• [Passage to read]
Wednesday, December 24, 2008

Top 10 military justice stories of 2008 -- #10: The Army's adoption of military justice additional skills identifiers

This is the first in an end-of-year series of posts looking back at 2008 and setting out what I think are the ten most significant military justice stories of the year.

On 21 July 2008, the Judge Advocate General of the Army issued a memorandum establishing military justice additional skills identifiers (ASI). A copy is available here. The memo offered words dear to any military justice wonk: "Military justice is our Corps' statutory mission." The military justice ASIs are designed to encourage Army judge advocates "to set goals to achieve greater skill in litigation and expertise in military justice." It establishes four mil jus ASIs: Basic Military Justice Practitioner, Senior Military Justice Practitioner, Expert Military Justice Practitioner, and Master Military Justice Practitioner. This produces a career progression that "encourage[s] counsel to seek out litigation-related assignments to deepen their level of military justice training and experience."

ASIs won't be rigid assignment requirements, but they will be considered by PPTO (the Army's equivalent of monitors or detailers) when filling billets.

As the Super Muppet of Appellate Advocacy discussed here, the program is similar but not identical to the Navy JAG Corps' Military Justice Litigation Career Track program, which then-RADM MacDonald established in 2007 in this instruction.

• [Stored rows]
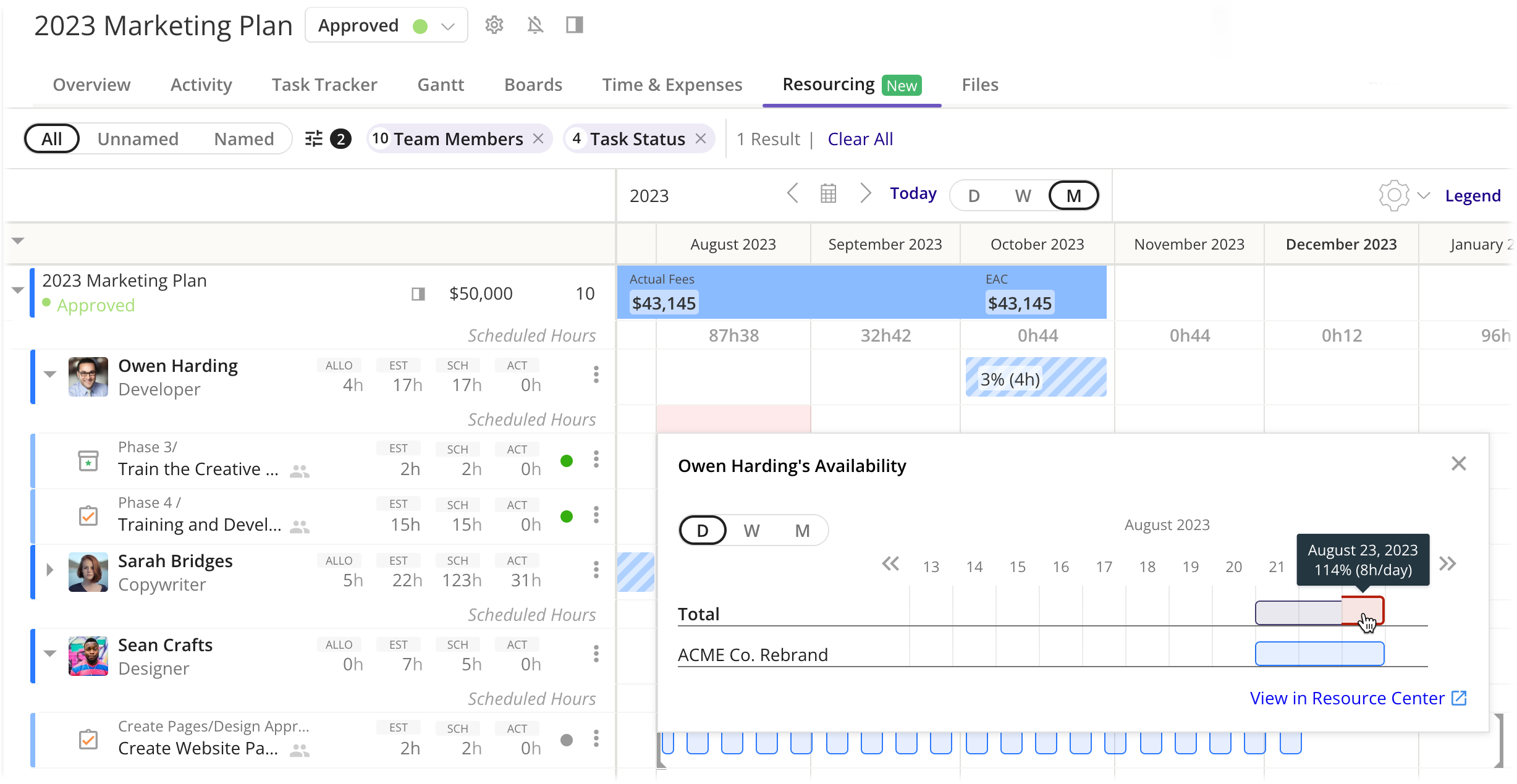The width and height of the screenshot is (1517, 784).
Task: Open the calendar date picker icon
Action: tap(828, 194)
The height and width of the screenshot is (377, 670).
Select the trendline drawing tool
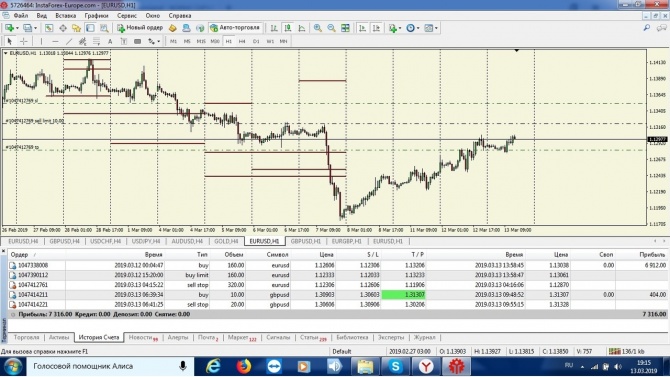tap(69, 41)
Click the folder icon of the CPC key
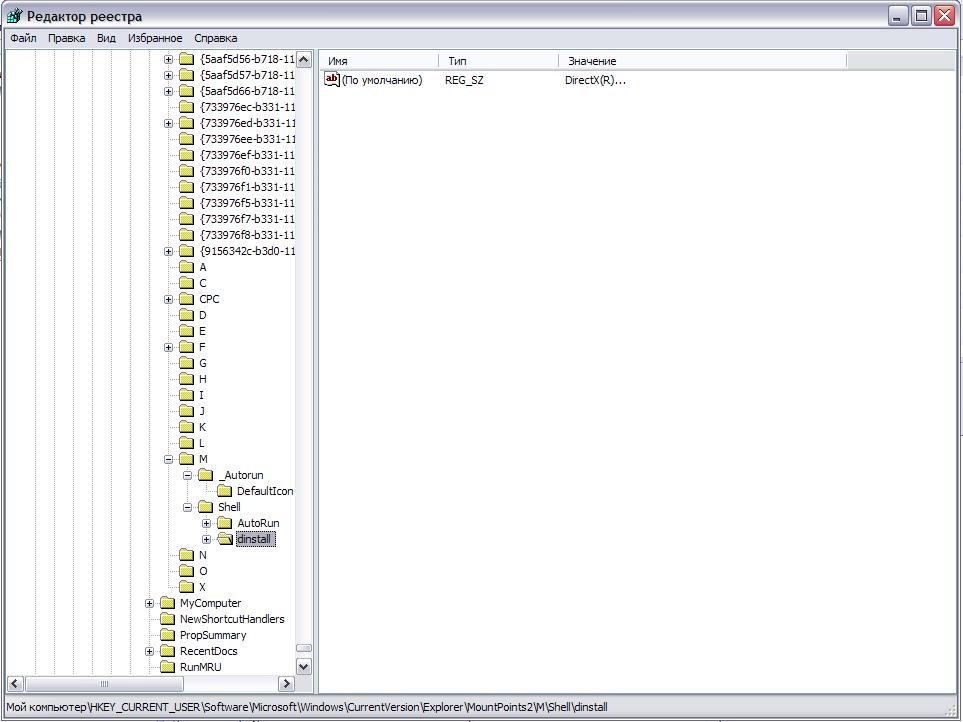This screenshot has height=722, width=963. pos(186,299)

• [Given task 1]
Answer these questions using the military justice post:
(a) On what date did the Judge Advocate General of the Army issue the memorandum establishing the identifiers?
(b) How many military justice additional skills identifiers does the memo establish?
(c) Who established the Navy JAG Corps' Military Justice Litigation Career Track program, and in what year?
• [Given task 2]
Rewrite the stretch of the military justice post from "ASIs won't be" through "when filling billets.", putting "positions" in place of "billets".

• [Full solution 1]
(a) 21 July 2008
(b) Four
(c) Then-RADM MacDonald, in 2007

• [Full solution 2]
ASIs won't be rigid assignment requirements, but they will be considered by PPTO (the Army's equivalent of monitors or detailers) when filling positions.